In earlier-stage melanoma, it can be more difficult to collect an adequate sample, Dr. Salama says. She and her colleagues at Duke conducted a feasibility study of serial ctDNA monitoring in 30 patients with stage II/III melanoma (Rhodin KE, et al. Ann Surg Oncol. 2025;32[7]:5292–5299). The assay was generated successfully for all participants; tumor from the initial biopsy or surgical pathology was sent to Natera for creation of a tumor-informed, multiplex PCR next-generation sequencing assay that was then used to create multiplex PCR primers used to track ctDNA in plasma samples. “We did demonstrate it was feasible,” she says. “But that hasn’t been the case in every study.”
Of 13 patients who had disease recurrence, eight had detectable ctDNA levels predating their clinical or radiographic occurrence. These elevations were highly specific for recurrence, with a specificity approaching 95 percent, a finding the authors noted was consistent with other studies. Sensitivity, however, was only 61 percent. Though one study of stage III and IV melanoma reported a higher sensitivity (Rhodin, et al., noted their own study’s lower sensitivity is likely owing to their inclusion of stage IIB/C patients), “Overall, ctDNA elevations or lack thereof do not appear to be very sensitive for ruling out recurrence.” Says Dr. Salama, “A positive test is probably clinically meaningful. A negative test can’t take the place of routine monitoring.”
In the Duke study, elevated ctDNA at the first postoperative timepoint was associated with worse recurrence-free survival. Most patients, however, are negative immediately after resection. “Certainly less than 20 percent of patients are positive,” Dr. Salama says, and they tend to be the higher-risk patients at baseline by disease stage. “Even though a meaningful proportion will ultimately demonstrate unfavorable kinetics and convert to positive, we can’t use that to make a decision about therapy,” she says.

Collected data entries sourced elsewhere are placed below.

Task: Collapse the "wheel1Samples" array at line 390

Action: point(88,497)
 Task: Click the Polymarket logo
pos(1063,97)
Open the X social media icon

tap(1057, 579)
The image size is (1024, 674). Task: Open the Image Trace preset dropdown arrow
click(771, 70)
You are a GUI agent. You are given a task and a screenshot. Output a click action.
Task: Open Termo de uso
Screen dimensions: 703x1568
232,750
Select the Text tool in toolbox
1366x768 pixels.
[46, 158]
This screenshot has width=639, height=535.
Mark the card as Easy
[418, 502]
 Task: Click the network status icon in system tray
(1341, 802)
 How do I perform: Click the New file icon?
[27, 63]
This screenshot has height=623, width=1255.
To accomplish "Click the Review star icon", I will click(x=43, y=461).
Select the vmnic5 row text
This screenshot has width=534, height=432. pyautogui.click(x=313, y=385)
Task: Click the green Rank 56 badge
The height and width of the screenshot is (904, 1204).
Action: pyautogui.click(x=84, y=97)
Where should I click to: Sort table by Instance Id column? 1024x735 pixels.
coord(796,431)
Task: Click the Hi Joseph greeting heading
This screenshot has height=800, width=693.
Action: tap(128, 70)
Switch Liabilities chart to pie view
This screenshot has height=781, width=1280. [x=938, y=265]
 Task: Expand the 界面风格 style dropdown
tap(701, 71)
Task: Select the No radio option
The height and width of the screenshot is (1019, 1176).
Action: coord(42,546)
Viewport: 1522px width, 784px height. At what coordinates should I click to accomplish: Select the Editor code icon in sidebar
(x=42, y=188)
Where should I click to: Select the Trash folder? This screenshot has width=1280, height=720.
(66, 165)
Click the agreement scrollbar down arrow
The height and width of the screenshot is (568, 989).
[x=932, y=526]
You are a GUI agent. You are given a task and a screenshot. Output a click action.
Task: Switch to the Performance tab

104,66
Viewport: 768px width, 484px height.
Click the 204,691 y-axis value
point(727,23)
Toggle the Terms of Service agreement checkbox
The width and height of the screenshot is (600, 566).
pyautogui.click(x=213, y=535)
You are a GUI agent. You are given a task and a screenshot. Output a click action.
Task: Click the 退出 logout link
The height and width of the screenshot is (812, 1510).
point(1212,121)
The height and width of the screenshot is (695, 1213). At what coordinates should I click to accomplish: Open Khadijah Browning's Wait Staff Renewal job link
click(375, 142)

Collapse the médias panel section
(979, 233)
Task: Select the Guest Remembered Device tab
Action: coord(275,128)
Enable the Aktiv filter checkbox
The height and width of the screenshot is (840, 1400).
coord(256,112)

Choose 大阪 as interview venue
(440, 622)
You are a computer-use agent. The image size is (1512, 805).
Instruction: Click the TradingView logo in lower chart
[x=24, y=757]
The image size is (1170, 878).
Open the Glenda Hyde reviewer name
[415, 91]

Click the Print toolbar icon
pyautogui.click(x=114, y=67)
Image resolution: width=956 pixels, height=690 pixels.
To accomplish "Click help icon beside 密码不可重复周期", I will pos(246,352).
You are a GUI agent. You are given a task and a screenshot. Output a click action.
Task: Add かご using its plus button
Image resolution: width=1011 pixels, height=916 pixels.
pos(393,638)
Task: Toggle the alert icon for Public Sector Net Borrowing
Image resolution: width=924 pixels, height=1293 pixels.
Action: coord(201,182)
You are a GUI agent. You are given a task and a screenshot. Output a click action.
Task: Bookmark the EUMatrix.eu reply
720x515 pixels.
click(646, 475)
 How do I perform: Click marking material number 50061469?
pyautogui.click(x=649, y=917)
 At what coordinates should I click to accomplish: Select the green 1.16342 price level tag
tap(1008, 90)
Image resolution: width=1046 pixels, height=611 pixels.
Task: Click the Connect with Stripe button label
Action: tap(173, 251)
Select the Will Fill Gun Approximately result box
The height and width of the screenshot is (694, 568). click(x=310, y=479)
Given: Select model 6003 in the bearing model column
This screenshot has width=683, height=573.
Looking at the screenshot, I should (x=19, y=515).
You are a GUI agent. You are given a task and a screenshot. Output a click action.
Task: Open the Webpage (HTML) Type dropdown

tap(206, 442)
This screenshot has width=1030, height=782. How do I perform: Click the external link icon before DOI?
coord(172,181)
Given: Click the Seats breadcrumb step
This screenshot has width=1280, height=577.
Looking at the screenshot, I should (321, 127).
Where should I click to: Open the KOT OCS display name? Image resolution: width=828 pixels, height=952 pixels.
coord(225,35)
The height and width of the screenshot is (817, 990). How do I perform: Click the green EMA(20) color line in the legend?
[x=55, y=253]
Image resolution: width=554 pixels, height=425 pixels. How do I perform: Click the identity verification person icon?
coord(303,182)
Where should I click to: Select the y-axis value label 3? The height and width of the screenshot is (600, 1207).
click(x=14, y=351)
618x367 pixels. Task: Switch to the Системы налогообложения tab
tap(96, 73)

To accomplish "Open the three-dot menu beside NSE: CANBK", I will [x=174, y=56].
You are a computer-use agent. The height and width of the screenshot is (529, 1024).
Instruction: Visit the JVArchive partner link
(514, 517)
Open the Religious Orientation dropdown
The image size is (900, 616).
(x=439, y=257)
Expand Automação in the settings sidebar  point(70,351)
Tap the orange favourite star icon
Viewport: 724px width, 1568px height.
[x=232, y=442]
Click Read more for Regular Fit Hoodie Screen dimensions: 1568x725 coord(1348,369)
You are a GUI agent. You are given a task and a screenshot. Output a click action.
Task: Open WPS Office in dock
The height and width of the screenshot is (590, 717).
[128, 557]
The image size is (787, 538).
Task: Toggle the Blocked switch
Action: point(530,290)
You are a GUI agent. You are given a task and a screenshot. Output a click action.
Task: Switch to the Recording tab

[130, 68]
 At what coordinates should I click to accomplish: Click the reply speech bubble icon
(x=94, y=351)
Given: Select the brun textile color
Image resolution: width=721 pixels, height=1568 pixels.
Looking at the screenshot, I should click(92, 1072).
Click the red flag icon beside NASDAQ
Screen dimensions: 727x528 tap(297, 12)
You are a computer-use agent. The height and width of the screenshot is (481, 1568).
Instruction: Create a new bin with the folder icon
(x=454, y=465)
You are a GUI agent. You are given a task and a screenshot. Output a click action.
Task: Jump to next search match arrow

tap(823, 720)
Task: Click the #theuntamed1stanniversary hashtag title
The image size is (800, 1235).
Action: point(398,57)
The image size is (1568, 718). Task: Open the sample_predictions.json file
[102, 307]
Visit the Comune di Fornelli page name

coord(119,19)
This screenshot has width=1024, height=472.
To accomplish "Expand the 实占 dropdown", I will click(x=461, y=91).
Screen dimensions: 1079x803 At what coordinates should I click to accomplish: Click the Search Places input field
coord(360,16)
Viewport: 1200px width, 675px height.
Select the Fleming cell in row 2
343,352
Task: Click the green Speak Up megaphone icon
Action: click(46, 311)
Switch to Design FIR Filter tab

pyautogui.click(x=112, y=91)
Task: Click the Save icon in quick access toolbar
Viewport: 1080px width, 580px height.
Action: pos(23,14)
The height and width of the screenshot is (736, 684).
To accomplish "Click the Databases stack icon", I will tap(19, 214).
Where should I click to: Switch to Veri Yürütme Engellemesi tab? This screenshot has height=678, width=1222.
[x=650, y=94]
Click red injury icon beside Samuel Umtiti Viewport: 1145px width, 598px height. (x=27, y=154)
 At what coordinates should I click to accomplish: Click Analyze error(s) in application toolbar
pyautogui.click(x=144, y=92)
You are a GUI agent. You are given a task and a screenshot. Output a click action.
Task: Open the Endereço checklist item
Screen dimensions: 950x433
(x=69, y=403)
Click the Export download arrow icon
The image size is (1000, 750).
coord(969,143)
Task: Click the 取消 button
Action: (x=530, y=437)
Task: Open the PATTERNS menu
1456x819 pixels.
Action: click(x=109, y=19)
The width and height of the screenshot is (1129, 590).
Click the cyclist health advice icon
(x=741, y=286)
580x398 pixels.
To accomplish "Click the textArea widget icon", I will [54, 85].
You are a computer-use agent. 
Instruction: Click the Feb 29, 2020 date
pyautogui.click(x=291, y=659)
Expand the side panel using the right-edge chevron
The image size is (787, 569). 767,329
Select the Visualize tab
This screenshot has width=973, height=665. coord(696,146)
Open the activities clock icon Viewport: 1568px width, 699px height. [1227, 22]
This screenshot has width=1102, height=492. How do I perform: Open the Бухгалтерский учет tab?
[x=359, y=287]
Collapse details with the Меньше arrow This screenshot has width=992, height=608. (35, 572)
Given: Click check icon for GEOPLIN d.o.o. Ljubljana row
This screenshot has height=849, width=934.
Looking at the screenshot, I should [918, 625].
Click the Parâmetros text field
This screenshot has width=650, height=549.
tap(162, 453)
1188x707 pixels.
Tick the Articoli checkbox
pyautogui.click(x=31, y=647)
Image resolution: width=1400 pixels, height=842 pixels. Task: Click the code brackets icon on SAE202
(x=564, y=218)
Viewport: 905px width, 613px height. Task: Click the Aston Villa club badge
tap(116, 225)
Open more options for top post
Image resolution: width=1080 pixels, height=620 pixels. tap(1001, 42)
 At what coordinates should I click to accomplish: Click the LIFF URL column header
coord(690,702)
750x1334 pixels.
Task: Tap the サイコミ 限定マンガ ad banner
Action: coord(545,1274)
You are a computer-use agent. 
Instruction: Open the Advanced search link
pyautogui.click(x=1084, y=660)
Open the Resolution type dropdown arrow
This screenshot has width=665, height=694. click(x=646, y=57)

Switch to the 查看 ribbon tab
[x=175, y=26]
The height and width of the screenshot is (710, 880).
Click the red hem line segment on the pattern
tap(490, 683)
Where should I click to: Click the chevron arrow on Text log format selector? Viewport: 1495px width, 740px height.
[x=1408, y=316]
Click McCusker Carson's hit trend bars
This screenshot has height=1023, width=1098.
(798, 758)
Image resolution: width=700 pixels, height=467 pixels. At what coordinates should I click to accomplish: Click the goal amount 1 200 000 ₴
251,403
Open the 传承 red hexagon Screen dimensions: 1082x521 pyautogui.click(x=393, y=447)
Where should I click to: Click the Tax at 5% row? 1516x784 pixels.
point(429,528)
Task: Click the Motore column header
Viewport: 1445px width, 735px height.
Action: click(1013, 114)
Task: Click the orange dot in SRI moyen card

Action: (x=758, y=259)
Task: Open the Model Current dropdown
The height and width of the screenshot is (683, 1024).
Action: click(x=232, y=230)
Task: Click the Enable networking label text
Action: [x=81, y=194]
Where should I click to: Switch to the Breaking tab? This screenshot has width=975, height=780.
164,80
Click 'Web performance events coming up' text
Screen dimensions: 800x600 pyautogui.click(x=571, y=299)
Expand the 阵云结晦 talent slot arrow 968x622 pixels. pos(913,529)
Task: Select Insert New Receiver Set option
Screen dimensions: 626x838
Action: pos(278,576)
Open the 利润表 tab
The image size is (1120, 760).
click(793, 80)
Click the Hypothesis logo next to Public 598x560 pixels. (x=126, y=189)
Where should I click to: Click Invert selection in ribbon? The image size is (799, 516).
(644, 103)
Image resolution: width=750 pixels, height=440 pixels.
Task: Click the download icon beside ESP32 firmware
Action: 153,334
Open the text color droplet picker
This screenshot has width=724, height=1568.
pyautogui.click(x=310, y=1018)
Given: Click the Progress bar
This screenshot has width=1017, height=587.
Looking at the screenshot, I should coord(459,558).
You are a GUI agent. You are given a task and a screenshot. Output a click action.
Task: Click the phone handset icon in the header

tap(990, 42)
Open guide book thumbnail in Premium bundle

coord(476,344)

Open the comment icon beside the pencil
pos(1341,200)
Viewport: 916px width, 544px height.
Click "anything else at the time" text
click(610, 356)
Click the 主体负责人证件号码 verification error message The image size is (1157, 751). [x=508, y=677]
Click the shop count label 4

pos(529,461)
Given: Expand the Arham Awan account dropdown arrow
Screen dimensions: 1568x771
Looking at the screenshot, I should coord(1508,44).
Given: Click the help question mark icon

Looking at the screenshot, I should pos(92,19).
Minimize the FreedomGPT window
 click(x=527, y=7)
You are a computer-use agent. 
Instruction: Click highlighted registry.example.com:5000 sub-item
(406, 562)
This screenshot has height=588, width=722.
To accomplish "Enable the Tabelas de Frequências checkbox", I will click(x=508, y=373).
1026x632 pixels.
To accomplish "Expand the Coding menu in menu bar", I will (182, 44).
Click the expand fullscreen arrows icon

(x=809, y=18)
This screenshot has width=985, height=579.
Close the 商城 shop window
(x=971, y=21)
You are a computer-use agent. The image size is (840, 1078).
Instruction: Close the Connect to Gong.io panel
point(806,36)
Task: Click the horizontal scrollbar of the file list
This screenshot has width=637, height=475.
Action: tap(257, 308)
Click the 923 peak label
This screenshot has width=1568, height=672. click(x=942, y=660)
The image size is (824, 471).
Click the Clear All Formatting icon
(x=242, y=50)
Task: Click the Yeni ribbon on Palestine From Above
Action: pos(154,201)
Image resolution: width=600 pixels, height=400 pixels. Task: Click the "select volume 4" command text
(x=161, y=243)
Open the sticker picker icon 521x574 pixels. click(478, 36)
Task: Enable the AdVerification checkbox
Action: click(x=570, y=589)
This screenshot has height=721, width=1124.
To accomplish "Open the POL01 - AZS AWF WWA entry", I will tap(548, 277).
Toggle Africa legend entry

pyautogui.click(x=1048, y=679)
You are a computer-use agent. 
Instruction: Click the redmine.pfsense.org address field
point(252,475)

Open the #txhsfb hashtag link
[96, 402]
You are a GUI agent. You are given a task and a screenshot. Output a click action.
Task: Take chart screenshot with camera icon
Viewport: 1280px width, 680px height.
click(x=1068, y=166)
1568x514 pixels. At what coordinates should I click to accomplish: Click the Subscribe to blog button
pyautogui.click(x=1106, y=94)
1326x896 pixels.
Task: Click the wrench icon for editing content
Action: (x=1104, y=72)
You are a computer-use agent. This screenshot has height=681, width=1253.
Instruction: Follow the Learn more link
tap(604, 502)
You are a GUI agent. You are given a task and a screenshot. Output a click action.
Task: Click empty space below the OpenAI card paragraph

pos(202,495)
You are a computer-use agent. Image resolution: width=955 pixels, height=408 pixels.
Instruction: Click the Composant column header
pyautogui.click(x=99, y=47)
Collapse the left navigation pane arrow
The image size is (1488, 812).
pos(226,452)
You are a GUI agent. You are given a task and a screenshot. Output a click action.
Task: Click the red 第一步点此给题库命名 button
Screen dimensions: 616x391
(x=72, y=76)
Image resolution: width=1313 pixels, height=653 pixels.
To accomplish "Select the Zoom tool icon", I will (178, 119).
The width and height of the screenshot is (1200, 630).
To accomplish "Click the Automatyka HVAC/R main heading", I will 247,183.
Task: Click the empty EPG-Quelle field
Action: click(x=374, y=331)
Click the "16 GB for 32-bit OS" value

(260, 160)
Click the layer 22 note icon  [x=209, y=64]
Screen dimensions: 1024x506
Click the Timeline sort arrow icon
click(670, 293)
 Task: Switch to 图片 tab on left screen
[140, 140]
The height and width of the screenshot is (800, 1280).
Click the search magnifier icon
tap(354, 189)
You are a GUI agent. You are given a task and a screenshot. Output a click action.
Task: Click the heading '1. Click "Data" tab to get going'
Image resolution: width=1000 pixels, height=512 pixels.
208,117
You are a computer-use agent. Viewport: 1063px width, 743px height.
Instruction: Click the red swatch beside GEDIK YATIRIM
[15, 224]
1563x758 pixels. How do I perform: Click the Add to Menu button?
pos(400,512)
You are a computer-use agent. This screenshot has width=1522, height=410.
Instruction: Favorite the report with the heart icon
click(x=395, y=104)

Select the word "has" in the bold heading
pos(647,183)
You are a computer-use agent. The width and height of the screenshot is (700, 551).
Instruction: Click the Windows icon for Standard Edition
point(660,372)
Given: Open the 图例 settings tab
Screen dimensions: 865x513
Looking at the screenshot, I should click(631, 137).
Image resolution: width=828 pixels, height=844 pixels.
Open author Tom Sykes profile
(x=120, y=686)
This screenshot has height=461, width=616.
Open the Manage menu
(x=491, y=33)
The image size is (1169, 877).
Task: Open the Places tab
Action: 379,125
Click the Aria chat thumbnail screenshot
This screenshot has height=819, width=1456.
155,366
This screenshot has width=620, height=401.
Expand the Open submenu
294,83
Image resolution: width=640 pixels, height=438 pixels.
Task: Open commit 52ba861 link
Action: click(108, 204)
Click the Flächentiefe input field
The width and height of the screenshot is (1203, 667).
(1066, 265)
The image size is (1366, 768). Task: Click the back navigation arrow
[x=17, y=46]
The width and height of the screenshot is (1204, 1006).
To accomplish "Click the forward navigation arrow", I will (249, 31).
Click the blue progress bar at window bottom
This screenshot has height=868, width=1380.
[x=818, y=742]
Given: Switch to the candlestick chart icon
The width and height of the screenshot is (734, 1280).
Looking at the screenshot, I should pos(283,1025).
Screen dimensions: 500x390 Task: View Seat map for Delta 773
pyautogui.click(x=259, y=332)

What action might a positive ctDNA call for?
“Perhaps more intensive scan surveillance,” she says. “We know that person is now at increased risk.” And the data suggest ctDNA positivity can precede a positive scan by a few months, in some cases. “If they were due for a six-month scan, maybe we can get them a two- or a three-month scan,” she says.
Not all recurrences are preceded by a positive ctDNA, however. “One study noted a patient developed brain metastases and was ctDNA-negative,” Dr. Salama says. “That’s important because it says we can’t necessarily replace traditional imaging, especially in patients who are considered high risk by traditional clinicopathologic criteria.”
What investigations are happening now, and which should happen?
“One big question is, do we treat at the time of ctDNA positivity?” Dr. Salama asks. “Traditionally, the answer has been no, as we worry that we may just be exposing patients to the potential downsides of treatment—side effects—for longer, and not necessarily extending survival.” One possibility, though, would be to forgo treatment after neoadjuvant therapy and monitor with ctDNA, beginning therapy if the patient converts to a positive ctDNA. In the metastatic population, where most patients are ctDNA-positive, there’s the possibility of treating based on ctDNA levels rather than traditional radiographic requirements. Early discontinuation of therapy, too, would be important to investigate in the metastatic population. “If they become negative, can you stop therapy?” Some studies have investigated whether therapy can be discontinued early based on PET imaging, but ctDNA might provide an even earlier indication that treatment can be stopped, she says.